Lois Romano. So we're hoping to have a conversation this morning on what you learn from each other, how advice goes both ways. And also, I want to know what it was like growing up in Nancy Pelosi's home.
[Laughter]
So, I'm going to start with you, Alexandra, on that note. Your mom has been a noted advocate for women since she's been in Congress – and probably before. She wrote a book on it, and she has said in her book: "For our daughters and our granddaughters, now the sky is the limit." Is that the message you had growing up, or did that message come later?
Alexandra Pelosi. Ok. So…
Lois Romano. Let's just talk.
[Laughter]
Alexandra Pelosi. I feel like we have to set some picture of what it was like. First of all, what you might not understand is that she was not working until I went off – wait.

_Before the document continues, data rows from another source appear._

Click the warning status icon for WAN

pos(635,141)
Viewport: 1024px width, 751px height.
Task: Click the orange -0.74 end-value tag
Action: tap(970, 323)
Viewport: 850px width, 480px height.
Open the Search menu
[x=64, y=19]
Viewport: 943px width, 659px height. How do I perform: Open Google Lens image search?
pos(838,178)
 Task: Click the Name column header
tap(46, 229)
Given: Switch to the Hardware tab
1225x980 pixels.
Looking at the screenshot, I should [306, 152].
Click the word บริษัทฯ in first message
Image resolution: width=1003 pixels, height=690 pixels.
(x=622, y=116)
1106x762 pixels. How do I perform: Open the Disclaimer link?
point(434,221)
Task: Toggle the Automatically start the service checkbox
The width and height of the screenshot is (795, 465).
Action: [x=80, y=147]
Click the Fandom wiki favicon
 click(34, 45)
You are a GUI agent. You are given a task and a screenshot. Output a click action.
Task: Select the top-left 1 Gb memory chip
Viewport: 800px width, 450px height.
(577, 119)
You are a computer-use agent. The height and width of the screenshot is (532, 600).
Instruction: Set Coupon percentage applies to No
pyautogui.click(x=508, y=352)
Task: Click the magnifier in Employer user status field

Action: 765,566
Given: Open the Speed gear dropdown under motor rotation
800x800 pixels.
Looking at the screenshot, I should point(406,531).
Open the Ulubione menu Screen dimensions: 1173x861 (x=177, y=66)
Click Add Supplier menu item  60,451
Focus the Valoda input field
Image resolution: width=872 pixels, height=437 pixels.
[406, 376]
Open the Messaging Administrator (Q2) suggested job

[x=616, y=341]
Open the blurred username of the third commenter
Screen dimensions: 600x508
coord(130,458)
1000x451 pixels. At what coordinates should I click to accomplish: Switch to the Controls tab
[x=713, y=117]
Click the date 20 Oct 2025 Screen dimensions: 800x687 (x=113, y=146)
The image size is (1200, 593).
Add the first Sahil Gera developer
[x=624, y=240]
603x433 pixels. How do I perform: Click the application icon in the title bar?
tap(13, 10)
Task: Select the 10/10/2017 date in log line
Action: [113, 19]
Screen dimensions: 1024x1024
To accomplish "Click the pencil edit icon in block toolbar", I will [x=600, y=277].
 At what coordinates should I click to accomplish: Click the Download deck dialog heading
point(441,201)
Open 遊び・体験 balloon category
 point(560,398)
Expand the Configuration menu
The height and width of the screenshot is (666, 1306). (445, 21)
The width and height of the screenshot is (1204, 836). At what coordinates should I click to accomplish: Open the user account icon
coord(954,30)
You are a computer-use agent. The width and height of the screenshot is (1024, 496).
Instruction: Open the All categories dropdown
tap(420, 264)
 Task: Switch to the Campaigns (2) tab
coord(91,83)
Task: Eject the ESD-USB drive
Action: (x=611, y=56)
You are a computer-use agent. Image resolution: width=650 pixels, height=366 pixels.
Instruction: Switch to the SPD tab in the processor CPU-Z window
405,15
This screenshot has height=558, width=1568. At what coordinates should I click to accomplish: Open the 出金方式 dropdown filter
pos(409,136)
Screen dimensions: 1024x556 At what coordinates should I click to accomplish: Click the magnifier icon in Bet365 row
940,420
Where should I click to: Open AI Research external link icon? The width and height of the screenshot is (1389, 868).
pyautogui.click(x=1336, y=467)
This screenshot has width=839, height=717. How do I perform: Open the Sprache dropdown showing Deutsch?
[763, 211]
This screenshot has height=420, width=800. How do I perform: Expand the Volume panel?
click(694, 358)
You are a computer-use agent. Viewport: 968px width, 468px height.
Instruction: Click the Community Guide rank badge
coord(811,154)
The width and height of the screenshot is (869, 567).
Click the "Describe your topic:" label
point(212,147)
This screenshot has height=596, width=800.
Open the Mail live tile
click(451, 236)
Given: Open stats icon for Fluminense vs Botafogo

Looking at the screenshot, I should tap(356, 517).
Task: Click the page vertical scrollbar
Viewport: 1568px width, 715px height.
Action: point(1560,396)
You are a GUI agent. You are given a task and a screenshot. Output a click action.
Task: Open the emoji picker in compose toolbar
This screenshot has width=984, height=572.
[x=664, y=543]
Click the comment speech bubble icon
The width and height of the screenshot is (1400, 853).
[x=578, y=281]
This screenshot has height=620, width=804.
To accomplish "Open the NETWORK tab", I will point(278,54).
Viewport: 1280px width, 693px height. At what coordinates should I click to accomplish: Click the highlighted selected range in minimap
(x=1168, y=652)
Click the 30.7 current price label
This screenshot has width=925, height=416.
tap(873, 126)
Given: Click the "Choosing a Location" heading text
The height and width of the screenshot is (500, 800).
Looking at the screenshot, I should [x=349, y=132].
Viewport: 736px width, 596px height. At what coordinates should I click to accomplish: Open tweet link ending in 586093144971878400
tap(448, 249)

She went off to Congress when I was a…
Leader Pelosi. Senior in high school. Well, let's put it this way.
[Laughter]
You answer, and then I'll tell you when I went off to Congress.
[Laughter]
Alexandra Pelosi. So, she wasn't working when we were growing up. She was a stay-at-home mom. She baked cakes, and made Halloween costumes, and she cooked. She was a stay-at-home mom, and that's all I knew her as. I was the youngest of five children, and we only knew her as the woman driving the carpool. And when she was 46 years old – well, you tell them the story.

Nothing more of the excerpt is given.